[Input Boundary: Start]
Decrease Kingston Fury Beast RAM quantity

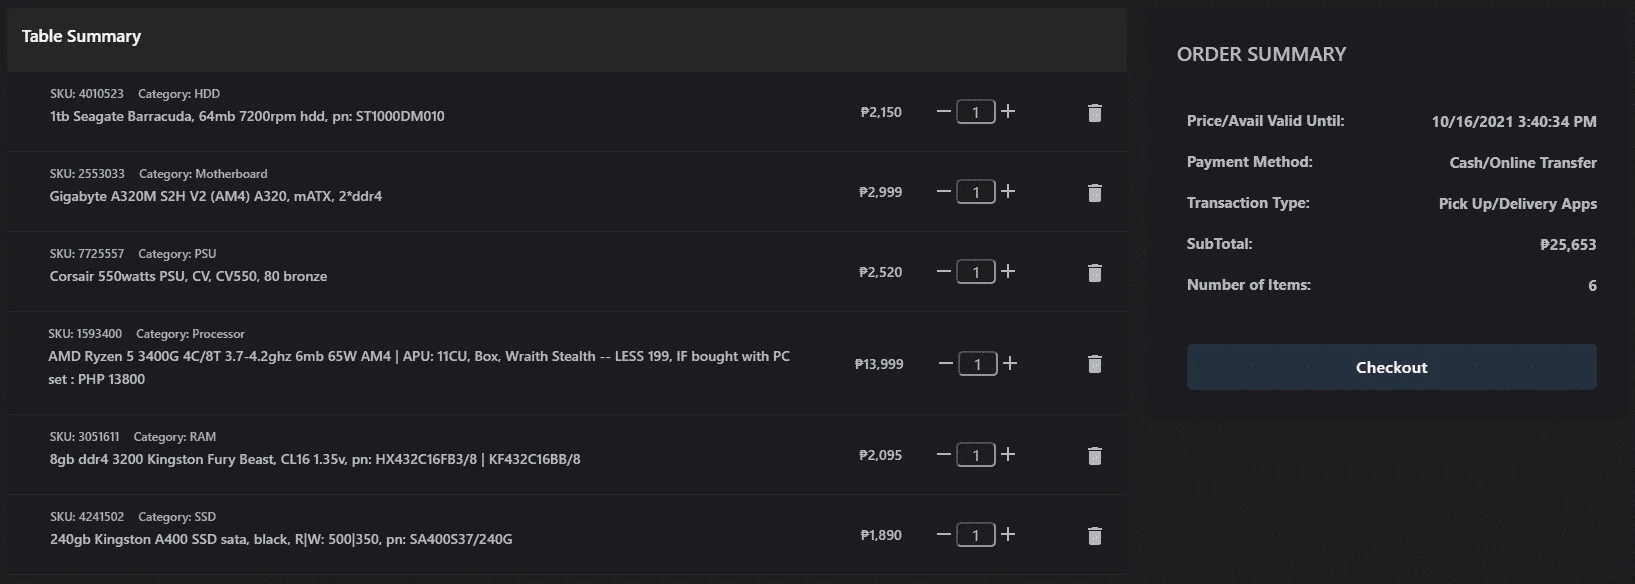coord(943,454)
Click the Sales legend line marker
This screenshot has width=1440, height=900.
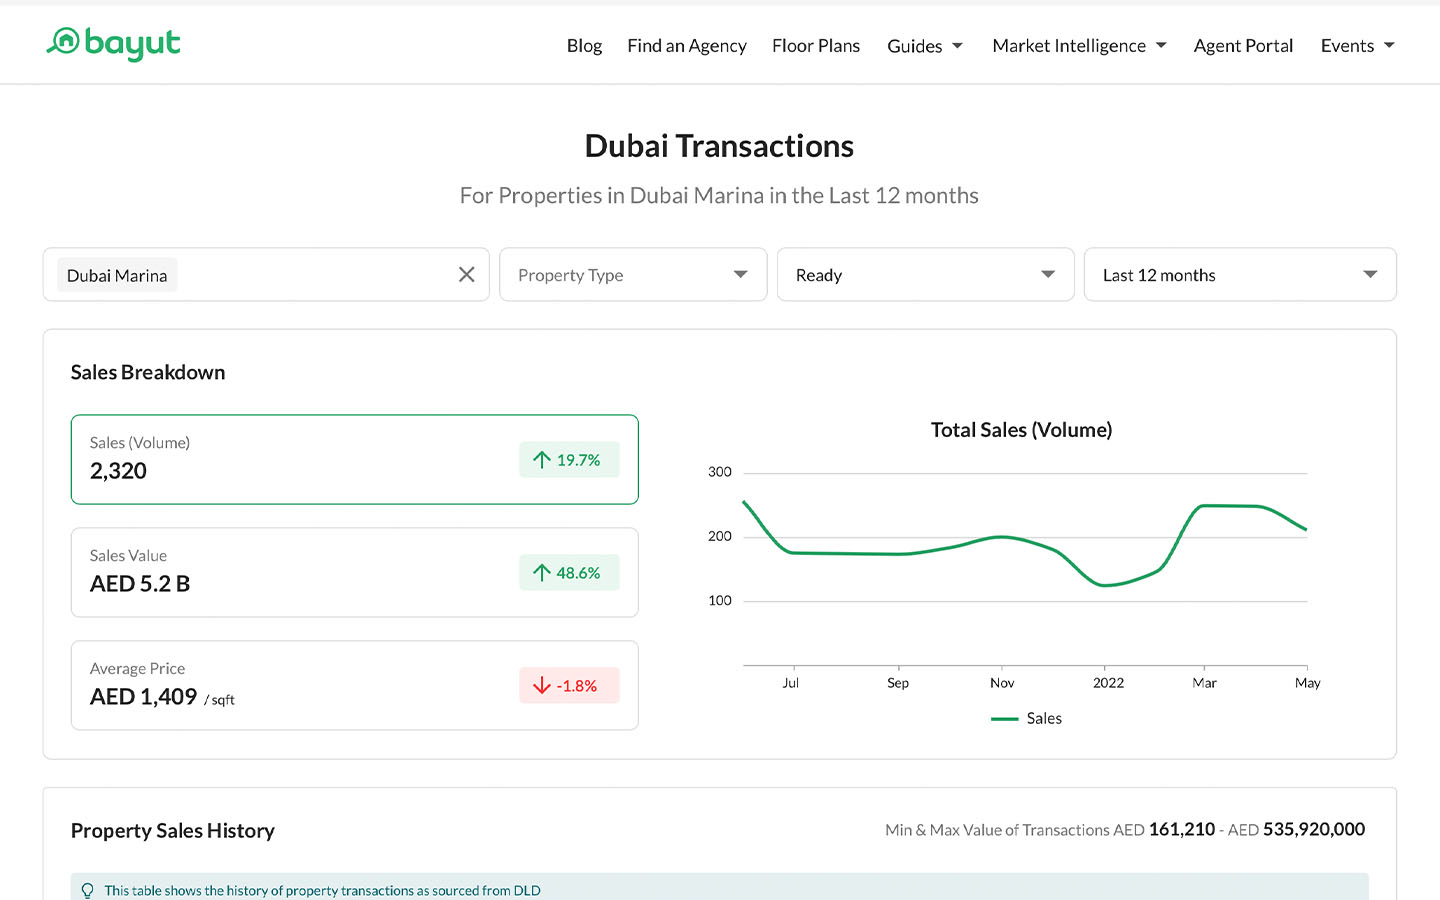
[Input Boundary: End]
[Input Boundary: Start]
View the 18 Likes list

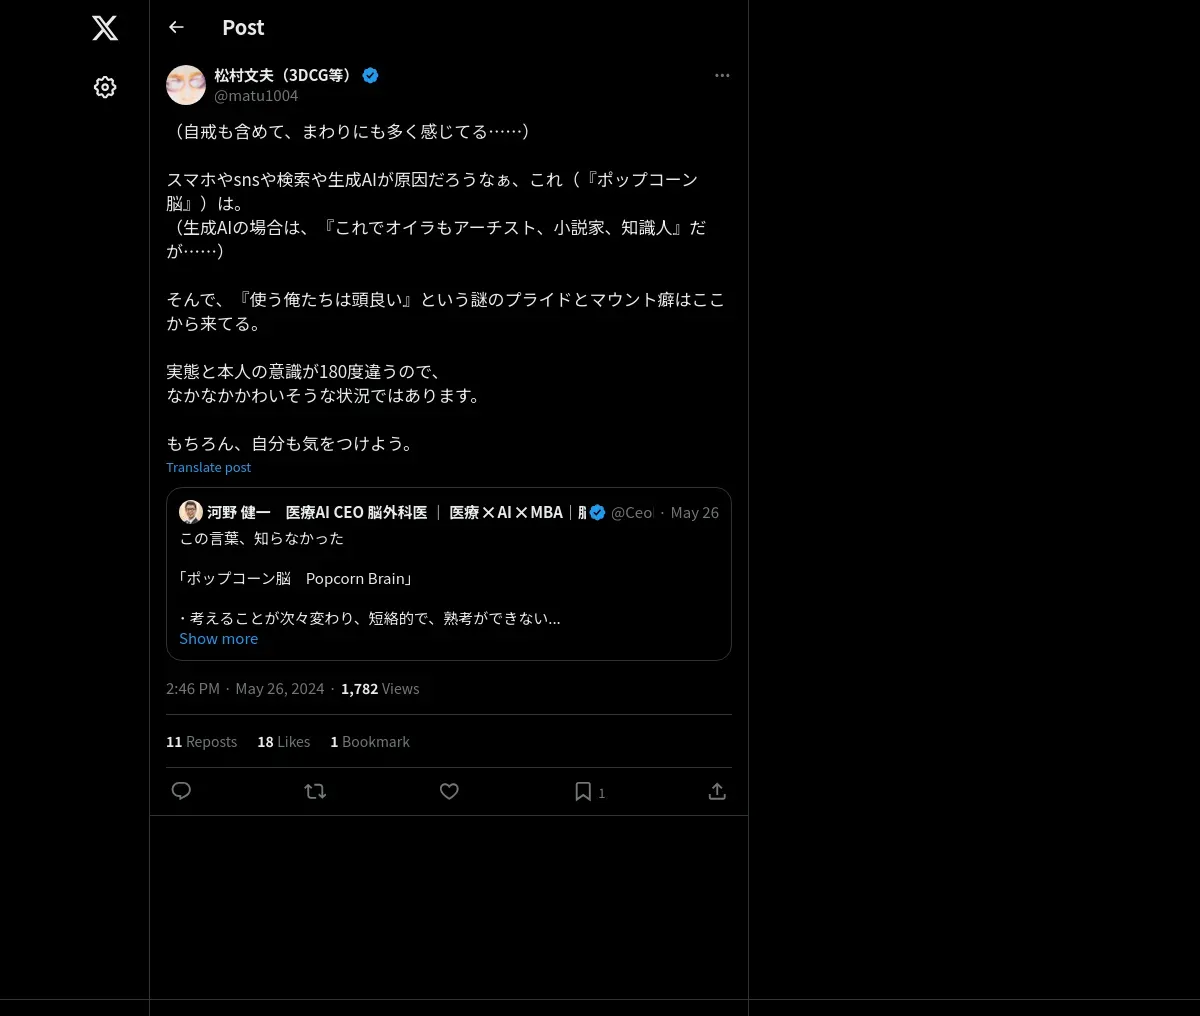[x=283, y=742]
[Input Boundary: End]
▸ Task brief
Copy out exactly the material that runs from the line with "Decrease Kingston Fury Beast RAM quantity" to the line with "This screenshot has width=1440, height=900.", ends included, and leave the pictures behind.

▸ Reply
Decrease Kingston Fury Beast RAM quantity

coord(943,454)
Click the Sales legend line marker
This screenshot has width=1440, height=900.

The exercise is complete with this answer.